Text excerpt
# I hate Petsmart!



## Jill90 (Sep 4, 2011)

So after months of trying to find my dream fish I finally decided to give up. I searched almost every petco and petsmart around me and even considered aquabid but decided that would be way too expensive. Well the other day I went into petsmart and decided to take a look at the fish because I was bored. And there he was! I was sooooo excited! He was in a small 2.5 gallon tank instead of the cups though so I questioned the guy who works there if I could buy him. And he said no. He was on display only. What?! How is that fair? To me OR the fish?? I asked why and he said that the fish had already been taken off inventory. I don't know how that stuff works there but who cares! Give me the damn fish! Err, sorry, I'm just really annoyed and upset about this. My hopes were so high and then they were crushed. 
Here is an online picture of what this little guy looked like, except he was a little darker blue and a black face. He was beautiful. So sad


----------



## wystearya (Sep 27, 2010)

Did you ask to speak to the manager? I think I would have. Or, if your willing to be a little sneaky, grab one of the empty cups, scoop him up, and take him to the register. 

Maybe I am being a little mean to say that, but at long as your willing to pay I don't see why they should have a problem selling the fish. If someone working there wants him they need to take him home.


----------



## Leeniex (Aug 14, 2011)

Your goal
Copy the Petsmart forum thread starting with "Maybe I am being" and going on through "take him home.", replacing "mean" with "harsh".

Data rows

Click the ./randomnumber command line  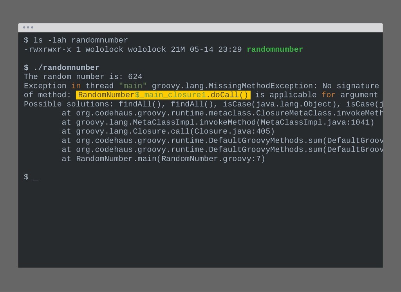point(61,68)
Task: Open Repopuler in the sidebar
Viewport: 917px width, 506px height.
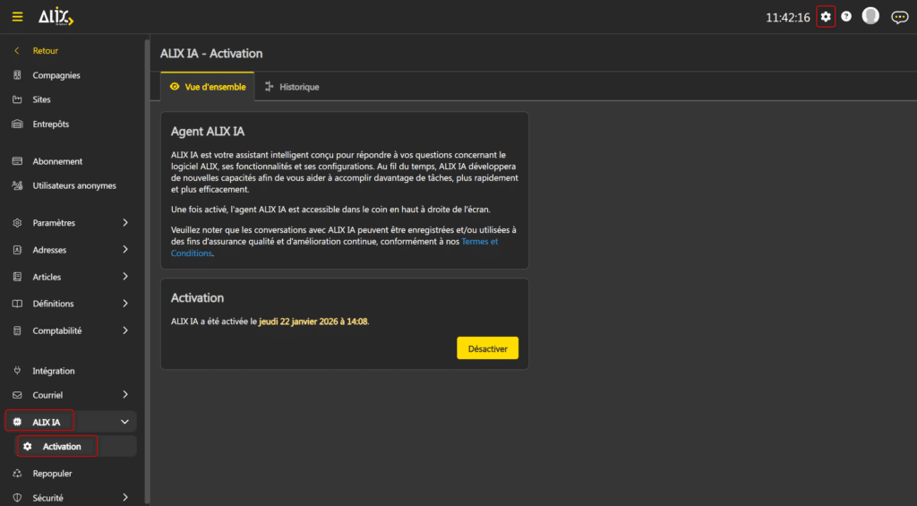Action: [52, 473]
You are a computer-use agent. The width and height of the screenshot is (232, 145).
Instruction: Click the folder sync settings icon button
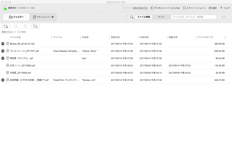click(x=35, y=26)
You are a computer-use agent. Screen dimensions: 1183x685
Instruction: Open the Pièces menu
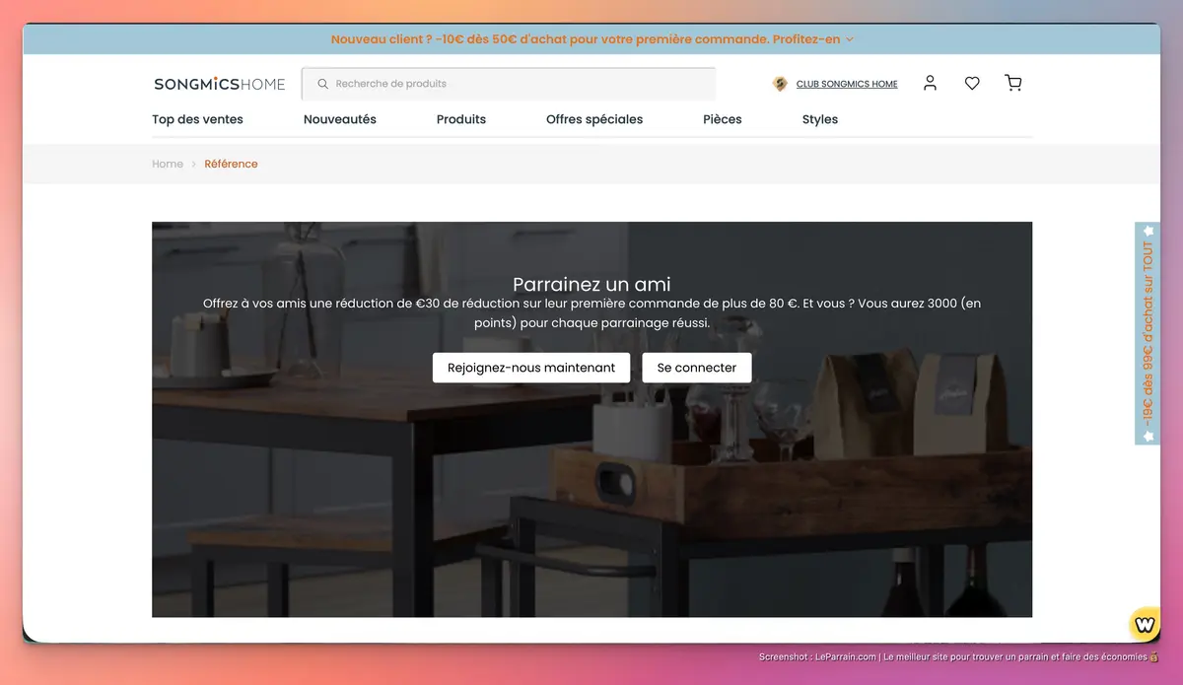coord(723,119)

Solution
Maybe I am being a little harsh to say that, but at long as your willing to pay I don't see why they should have a problem selling the fish. If someone working there wants him they need to take him home.